# [What is expected]
Look through the entries below and extract exactly the lines from the one containing "This screenshot has width=1173, height=952." through the one containing "1433x840 pixels.", ends included.

[Recorded data]

Content starts

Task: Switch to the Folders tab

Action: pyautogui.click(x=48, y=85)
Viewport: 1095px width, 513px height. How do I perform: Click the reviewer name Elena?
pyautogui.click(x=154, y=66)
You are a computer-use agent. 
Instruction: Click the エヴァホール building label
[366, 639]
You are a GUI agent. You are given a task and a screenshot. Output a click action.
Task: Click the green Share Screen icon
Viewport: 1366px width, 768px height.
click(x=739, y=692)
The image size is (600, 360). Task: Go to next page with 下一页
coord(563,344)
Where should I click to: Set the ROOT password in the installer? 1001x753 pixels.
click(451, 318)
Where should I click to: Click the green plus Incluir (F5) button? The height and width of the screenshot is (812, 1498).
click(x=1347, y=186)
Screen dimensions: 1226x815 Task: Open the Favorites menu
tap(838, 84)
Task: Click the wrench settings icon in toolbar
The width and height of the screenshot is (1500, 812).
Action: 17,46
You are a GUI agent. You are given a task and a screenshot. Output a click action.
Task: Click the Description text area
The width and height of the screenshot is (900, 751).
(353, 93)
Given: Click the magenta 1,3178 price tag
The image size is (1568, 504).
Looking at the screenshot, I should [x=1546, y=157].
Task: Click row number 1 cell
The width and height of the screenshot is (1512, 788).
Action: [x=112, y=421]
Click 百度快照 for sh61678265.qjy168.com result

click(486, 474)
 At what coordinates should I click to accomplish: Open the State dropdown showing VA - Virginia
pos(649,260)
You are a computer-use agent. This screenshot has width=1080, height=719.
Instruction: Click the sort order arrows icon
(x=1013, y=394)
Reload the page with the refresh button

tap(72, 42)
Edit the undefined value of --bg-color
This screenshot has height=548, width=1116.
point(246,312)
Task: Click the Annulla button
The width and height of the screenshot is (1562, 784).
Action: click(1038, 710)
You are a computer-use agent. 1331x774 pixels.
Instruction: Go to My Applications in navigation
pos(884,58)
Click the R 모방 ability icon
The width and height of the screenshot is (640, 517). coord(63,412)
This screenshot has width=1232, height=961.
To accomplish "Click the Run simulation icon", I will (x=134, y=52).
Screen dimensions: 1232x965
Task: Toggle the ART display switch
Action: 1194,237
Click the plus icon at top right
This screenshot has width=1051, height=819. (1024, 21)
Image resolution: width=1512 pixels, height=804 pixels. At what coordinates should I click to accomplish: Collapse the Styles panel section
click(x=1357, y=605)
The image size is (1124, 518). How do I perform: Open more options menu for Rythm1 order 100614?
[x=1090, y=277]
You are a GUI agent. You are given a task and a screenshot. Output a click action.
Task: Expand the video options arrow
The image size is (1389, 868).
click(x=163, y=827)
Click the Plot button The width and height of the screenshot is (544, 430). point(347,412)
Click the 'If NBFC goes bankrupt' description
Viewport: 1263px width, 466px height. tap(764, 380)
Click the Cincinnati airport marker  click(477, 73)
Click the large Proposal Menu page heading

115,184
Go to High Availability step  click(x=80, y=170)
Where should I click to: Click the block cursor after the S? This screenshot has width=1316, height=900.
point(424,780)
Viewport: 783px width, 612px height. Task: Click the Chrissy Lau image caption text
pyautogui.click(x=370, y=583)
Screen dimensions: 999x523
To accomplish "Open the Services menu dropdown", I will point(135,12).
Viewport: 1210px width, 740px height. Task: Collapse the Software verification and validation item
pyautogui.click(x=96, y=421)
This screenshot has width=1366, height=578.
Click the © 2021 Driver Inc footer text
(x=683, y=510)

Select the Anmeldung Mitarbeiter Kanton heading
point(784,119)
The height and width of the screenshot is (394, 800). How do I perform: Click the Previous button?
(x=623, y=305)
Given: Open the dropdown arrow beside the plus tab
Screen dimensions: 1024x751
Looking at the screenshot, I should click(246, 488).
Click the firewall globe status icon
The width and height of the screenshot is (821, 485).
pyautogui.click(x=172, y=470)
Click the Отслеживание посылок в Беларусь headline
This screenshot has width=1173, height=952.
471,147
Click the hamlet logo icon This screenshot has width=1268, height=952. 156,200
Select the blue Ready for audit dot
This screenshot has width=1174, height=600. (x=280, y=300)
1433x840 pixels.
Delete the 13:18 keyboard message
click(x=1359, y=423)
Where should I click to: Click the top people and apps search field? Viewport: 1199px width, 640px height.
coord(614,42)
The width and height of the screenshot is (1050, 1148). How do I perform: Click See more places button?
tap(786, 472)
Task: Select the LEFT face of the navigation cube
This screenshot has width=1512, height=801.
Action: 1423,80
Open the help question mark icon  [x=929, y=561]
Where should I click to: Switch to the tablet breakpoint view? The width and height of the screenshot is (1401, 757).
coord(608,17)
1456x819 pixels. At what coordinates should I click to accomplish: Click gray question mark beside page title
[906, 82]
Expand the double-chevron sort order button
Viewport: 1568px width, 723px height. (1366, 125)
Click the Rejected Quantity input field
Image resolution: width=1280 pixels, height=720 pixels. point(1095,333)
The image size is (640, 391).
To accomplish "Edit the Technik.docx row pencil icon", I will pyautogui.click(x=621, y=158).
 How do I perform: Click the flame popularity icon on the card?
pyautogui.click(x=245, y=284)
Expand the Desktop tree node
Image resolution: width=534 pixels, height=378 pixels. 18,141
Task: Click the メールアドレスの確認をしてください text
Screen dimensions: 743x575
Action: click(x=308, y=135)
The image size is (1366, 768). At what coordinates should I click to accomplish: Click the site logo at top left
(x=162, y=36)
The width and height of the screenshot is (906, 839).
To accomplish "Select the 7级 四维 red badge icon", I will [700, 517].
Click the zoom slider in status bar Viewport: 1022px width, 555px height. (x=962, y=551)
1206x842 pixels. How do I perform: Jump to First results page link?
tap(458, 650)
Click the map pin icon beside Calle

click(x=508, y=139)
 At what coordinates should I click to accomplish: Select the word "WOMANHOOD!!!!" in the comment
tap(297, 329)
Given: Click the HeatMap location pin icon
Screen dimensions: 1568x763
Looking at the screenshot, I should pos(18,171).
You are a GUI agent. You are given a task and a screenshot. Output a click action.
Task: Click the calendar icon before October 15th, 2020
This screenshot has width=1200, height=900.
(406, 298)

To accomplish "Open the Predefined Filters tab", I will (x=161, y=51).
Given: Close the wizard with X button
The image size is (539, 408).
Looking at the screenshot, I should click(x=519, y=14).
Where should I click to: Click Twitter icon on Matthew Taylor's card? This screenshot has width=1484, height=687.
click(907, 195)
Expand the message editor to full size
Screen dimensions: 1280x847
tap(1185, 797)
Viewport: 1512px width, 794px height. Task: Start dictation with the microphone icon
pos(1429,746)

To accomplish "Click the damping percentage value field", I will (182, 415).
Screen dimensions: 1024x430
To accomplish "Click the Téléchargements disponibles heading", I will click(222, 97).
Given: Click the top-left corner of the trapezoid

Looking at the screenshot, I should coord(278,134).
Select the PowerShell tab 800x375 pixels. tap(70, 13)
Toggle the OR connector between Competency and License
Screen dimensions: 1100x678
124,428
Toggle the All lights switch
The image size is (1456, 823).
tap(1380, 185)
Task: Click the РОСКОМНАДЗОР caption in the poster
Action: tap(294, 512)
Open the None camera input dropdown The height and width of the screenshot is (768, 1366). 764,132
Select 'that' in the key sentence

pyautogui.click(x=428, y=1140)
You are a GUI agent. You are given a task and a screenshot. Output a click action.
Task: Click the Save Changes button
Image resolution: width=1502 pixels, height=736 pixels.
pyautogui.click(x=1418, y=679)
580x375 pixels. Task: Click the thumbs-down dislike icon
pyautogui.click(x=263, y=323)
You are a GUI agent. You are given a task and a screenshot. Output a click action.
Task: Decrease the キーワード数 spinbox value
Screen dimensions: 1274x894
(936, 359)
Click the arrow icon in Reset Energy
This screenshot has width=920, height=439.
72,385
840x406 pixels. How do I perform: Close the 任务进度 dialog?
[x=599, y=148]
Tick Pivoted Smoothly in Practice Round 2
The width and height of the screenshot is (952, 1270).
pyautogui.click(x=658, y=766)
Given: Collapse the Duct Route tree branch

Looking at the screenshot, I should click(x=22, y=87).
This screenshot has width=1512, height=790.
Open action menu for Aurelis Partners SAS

Content ends

# [Response to the exercise]
This screenshot has width=1173, height=952.
471,147
Click the hamlet logo icon This screenshot has width=1268, height=952. 156,200
Select the blue Ready for audit dot
This screenshot has width=1174, height=600. (x=280, y=300)
1433x840 pixels.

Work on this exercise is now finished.